The old motto used to be 'tax the rich.' It would be nice if that motto still stood. But a new motto appears to be taking its place, which is that of 'tax the fat.' The argument is much simpler to make to the public. There's an obesity problem in North America and this represents a serious pulic health issue, therefore, taxes should be imposed on the sale of fatty items, in the same vein as the taxes imposed on tobacco products and alcohol. But one look at the numbers on this issue makes it much less clear.
A study conducted in American middle schools indicated by the numbers that the increase in sales of fatty foods in schools did not result in an increase in obesity among the students. The results were so surprising to a team of scientists that they initially believed their results were wrong and delayed publication of their findings. It seems that other factors, such as neighbourhoods and home life, may be a bigger contributor to shaping eating habits and healthy attitudes.
Similar research supports this notion. What happens in the home and the attitudes towards one's health and body may be more important than the availability of junk food. Research also points to the fact that messaging is ineffective within the home if it's not supported by action; 'do as I say and not as I do' has never been a good parenting model. Just as education is often affected by parents (those with higher degrees are more likely to have children with higher degrees), health is also learned and best learned through real life examples.

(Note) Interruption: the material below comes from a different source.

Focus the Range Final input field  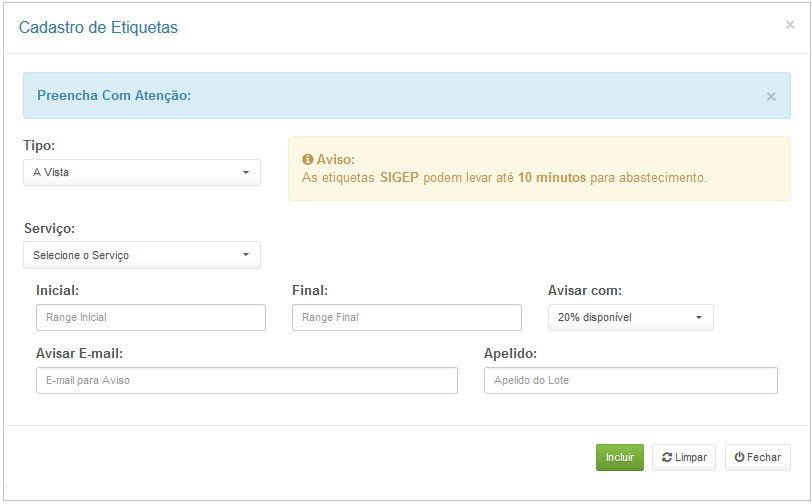tap(407, 318)
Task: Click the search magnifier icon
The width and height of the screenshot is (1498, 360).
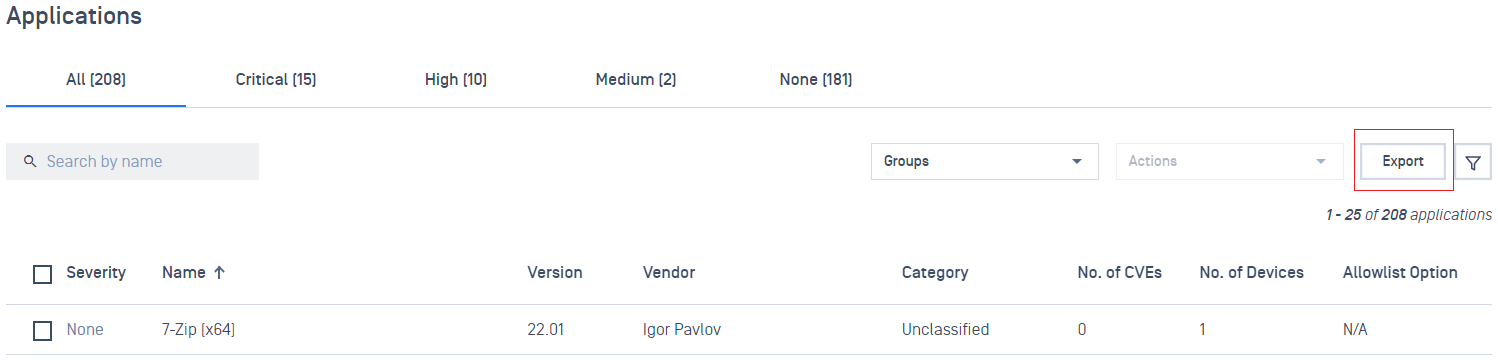Action: coord(30,161)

The lesson here may be that if children are going to do better, their parents must do better. It is up to them to provide good healthy habits. Their children are not the 'victims' of slick marketing by food companies. Health is all about choices and while education can go a certain way, as well as limited access, it is ultimately up to us to decide what we consume or don't consume. A 20% tax on junk food won't stop determined midnight hamburger runs. Taxation on tobacco is generally ineffective in curbing smoking; it will be much the same for pop and chips.
Junk food alone is not the enemy of good health. It's attitudes and lifestyle choice. By showing people the benefits of a healthy, active lifestyle, people will be more inclined to improve themselves rather than through taxation and shaming. The benefits are numerous: improved sleep, strength, stamina, increased energy levels, better concentration, boosted ego and just looking great in clothes.
If the government wants more effective policies for public health than taxation, it need look no further than simple and cost-effective solutions. Bring gym class back to schools. Bring back the milk program for children. Let nutritionists into the schools with Canada's Health Guide. Build more community centres with active programming like dance classes and basketball. Subsidize local farming. It could all be so simple.